• [Exercise passage]
Where can more than 130 sixth-grade girls learn about science and have fun at the same time? Chestnut Hill College is where, when they take part in the bi-annual PAGES (Philadelphia Area Girls Enjoying Science) mini-conference.
“Studies have shown that around middle school age, it becomes less cool for girls to be interested in science,” says Karen Wendling ’03, Ph.D., assistant professor of chemistry and the College’s point person for the PAGES events. “This program is really geared toward fixing that issue by bringing in the girls right at that stage where they might be starting to think science isn’t cool. Then we let them experience science for themselves – which really is cool and there are plenty of women who are good at math and good at science. It’s just a stereotype that women are not successful at these things.”
The basis for the PAGES mini-conferences came from former CHC chemistry department chair, Helen Burke, SSJ, who through a grant from the National Science Foundation (NSF), founded the program almost 20 years ago. In 1998, the late Grace Banks '72, Ph.D., professor emerita of chemistry and physics, took over for Burke alongside Anne DeMasi '86, who through her own work as a chemist was able to get the American Chemical Society involved in the worthwhile endeavor. A year later, DeMasi passed the baton to Kathy Shaginaw, founder of the Women Chemists Committee in the Philadelphia section of the ACS. Through the foundation laid by the women before her, Shaginaw, who still runs the program to this day, was able to launch the first spring session in 2000.

• [Exercise aim]
Answer these questions from the passage on the PAGES mini-conference:
(a) What does the acronym PAGES stand for?
(b) What academic position does Karen Wendling hold?
(c) In what year was the first spring session launched?

• [Dataset content]
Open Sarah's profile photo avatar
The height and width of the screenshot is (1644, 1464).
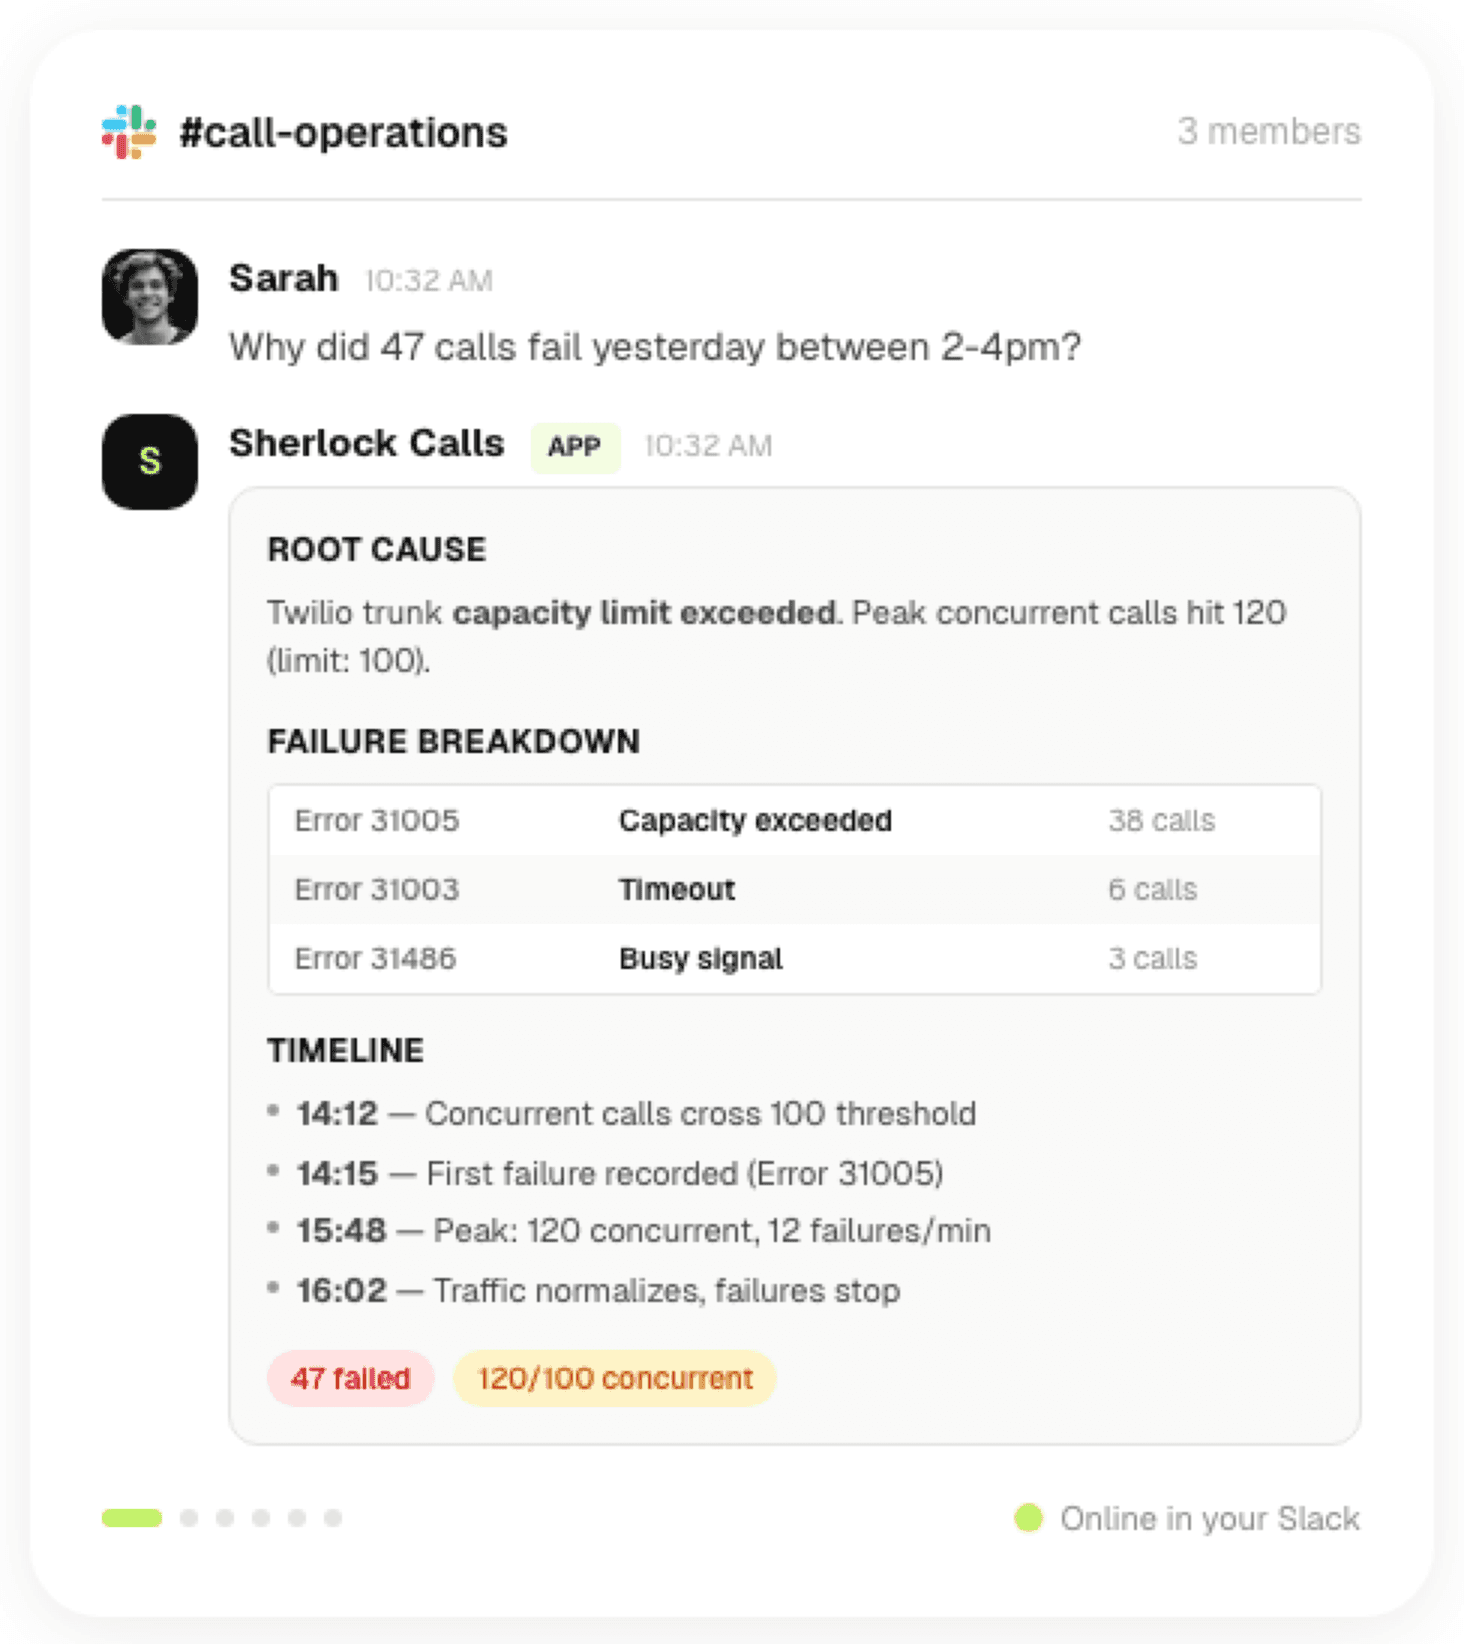150,297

• [Result]
(a) Philadelphia Area Girls Enjoying Science
(b) Assistant professor of chemistry
(c) 2000